## What is being asked
Turn the lines from the one containing "Given: Click the 160m band diamond marker" through the one containing "will (172, 39).", inclusive, into a Markdown table with columns n and Line. Give each line its own numbered row and leave out blank lines.

● ● ●

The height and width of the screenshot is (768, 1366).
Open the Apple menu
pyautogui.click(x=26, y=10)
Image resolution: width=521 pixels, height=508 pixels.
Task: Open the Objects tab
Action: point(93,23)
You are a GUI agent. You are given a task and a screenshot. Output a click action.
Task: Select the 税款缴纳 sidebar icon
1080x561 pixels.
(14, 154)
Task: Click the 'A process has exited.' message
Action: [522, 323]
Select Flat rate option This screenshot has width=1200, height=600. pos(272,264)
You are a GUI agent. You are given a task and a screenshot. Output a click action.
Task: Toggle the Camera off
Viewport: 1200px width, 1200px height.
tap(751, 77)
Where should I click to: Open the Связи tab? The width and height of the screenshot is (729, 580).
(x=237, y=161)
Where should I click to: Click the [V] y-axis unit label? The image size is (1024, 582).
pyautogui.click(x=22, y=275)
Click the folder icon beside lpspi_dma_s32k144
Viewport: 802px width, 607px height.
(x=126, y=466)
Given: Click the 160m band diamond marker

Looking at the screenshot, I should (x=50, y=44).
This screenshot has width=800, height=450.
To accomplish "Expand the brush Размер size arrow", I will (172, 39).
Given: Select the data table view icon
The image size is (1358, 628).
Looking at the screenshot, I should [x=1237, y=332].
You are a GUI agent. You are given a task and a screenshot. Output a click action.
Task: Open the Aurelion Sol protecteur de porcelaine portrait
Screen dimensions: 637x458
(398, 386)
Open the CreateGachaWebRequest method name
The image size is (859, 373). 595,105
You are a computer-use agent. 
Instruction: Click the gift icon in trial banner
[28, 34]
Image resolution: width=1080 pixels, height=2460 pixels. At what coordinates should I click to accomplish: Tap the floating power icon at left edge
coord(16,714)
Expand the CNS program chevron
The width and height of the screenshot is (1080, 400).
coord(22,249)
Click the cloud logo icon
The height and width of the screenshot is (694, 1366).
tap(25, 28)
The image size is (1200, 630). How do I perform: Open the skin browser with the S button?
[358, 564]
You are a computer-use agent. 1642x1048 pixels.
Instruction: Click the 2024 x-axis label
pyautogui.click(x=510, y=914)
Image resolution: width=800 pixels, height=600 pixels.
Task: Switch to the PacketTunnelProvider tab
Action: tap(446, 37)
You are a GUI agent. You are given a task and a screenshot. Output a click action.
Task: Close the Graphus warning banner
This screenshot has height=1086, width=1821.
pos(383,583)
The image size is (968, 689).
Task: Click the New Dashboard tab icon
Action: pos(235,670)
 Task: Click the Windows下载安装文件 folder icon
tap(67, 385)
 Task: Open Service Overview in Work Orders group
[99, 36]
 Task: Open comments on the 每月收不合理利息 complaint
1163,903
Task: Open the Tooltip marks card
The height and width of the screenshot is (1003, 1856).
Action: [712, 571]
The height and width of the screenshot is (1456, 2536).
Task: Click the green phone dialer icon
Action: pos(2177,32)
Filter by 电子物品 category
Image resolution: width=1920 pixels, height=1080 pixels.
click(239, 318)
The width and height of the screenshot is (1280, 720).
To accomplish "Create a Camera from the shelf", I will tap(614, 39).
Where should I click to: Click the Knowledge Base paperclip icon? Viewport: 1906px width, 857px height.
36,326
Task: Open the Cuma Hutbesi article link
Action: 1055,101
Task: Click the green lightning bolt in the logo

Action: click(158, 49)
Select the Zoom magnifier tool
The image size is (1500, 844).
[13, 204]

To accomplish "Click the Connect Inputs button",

● ● ●

## Answer below
| n | Line |
|---|---|
| 1 | Given: Click the 160m band diamond marker |
| 2 | Looking at the screenshot, I should (x=50, y=44). |
| 3 | This screenshot has width=800, height=450. |
| 4 | To accomplish "Expand the brush Размер size arrow", I will (172, 39). |